In February of this year, more than 100 leaders of the drug company Biogen met in Boston. Among them was at least one person infected with COVID-19.
While the Massachusetts Department of Public Health initially identified 97 cases linked to the conference through contact tracing, a new study detailing the genomes of viruses collected from the Greater Boston area indicates that the gathering may have led to more than 20,000 cases across four counties.
The authors of the study arrived at the new count using what Bronwyn MacInnis, an infectious disease researcher at the Broad Institute and the senior author of the paper, describes to the Associated Press as “a pretty unsophisticated, back-of-the envelope calculation.” The total does not appear in the paper, posted August 25 on the preprint server medRxiv, but her coauthor Jacob Lemieux, an infectious disease physician at Massachusetts General Hospital,...
In late February, when the conference began, Vice President Mike Pence was just forming his coronavirus task force, there were a few dozen COVID-19 cases identified in the US, and the authors stress that they are not faulting Biogen. In a prepared statement sent to The Washington Post, Biogen shared that they had followed all necessary precautions available at the time and immediately reported each case to health officials.

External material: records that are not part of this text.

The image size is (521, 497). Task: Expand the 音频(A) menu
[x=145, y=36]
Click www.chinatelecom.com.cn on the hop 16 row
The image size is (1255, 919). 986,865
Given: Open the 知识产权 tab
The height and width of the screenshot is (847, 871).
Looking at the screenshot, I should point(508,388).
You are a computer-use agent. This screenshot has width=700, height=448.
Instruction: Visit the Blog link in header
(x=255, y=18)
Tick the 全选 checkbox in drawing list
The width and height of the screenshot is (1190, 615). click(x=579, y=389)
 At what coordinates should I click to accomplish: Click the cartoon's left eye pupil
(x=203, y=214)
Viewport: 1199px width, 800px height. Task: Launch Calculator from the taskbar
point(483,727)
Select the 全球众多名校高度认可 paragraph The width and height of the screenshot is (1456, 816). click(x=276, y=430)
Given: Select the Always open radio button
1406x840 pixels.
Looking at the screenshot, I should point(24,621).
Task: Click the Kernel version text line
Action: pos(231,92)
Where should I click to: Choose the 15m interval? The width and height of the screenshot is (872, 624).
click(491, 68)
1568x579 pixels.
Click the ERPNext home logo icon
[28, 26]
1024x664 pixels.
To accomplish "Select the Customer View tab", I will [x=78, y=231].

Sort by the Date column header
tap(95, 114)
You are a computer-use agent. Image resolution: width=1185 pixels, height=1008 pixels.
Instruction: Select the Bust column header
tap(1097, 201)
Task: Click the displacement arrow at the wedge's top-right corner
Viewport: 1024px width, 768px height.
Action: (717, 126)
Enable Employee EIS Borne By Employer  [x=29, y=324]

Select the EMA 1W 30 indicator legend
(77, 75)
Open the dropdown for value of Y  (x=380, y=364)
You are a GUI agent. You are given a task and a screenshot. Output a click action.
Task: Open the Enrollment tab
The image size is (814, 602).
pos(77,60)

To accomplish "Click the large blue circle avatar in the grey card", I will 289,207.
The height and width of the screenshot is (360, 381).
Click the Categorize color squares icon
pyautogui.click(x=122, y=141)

Shortly after people began falling ill, employees at Biogen realized they had an opportunity to “offer their own anonymized medical information to research efforts,” Maha Radhakrishnan, the chief medical officer at Biogen, told The Scientist in an email in May. “We realized we were in a unique position to contribute to advancing COVID-19 science in an organized and deliberate way.”
Their medical information became part of one of the most comprehensive viral genome studies to emerge out of the pandemic. The research team, which included more than 50 scientists and public health officials from around Massachusetts, analyzed the genomes of SARS-CoV-2 pulled from 772 patients. Almost all were from Essex, Middlesex, Norfolk, and Suffolk counties in Massachusetts who had visited a hospital or clinic between January and May, the Globe reports, including 28 people identified in the initial 97 cases linked to the conference.
See “Biogen Uses its Own Superspreader Event to Aid COVID-19 Research”
As a virus replicates, it accumulates small, often insignificant changes to its genetic code. Scientists identified a single mutation common in the virus of those who attended the conference, a mutation they named C2416T for its location along the genome and the two nucleic acids, cytosine (C) and uracil (the T is for thymine, which replaces RNA’s uracil in DNA), that were switched.
The authors found this mutation in 289 patients—more than one-third of all the people they looked at—far outstripping the number of people who had attended the conference. In fact, those 289 genomes represent 3 percent of all the SARS-CoV-2 genomes sequenced in the entire United States, according to the Post.
A large percentage of these cases stemmed from local homeless individuals taking refuge in shelters and the employees who worked there, a finding that Pardis Sabeti, a computational biologist at the Broad Institute and one of the lead researchers on the study, calls jaw-dropping. “It was the realization that these events really affect the most vulnerable among us,” Sabeti tells The Post. It’s unknown how the virus jumped from the conference to those living on the streets of Boston.
The researchers also identified another 79 unique variants of SARS-CoV-2 that had been introduced into Boston, mostly from other US states or from western Europe, the authors report. And just as variants pour into an area, so they spread outward. In addition to the local cases, the molecular signature of the Biogen outbreak has been found in patients in Tennessee, North Carolina, Indiana, New Jersey, Washington, DC, and overseas, according to the Globe.
“This is the kind of study that . . . defines why genomics can be so useful in outbreak reconstruction,” Vaughn Cooper, a microbiologist at the University of Pittsburgh who was not involved in the study, tells the Globe. “It reflects a great deal of coordinating work, and that’s what in part makes this so powerful."
Outside experts have also largely accepted the team’s estimation of how many cases may be attributable to the conference. Caroline Buckee, an epidemiologist at Harvard University, tells the Globe she has no problem believing a single event could cause 20,000 cases. “Super-spreading is really a key component of how we ended up with an epidemic of this gravity,” she says.
Similarly, Dan Hartl, a population geneticist at Harvard University who was not involved in the study, tells the Globe that he found the estimate of 20,000 cases credible, “although I grant you it’s eye-popping.”
The authors have been quick to urge that there is nothing particularly special about the C2416T variant that makes it more powerful than other strains. “Some [viral] introductions fizzle out, others light fires,” MacInnis tells the Globe. “The circumstances of this event?the fact that it happened so early in the epidemic and the timing of where we were with COVID in the public consciousness?meant it had a disproportionate effect.”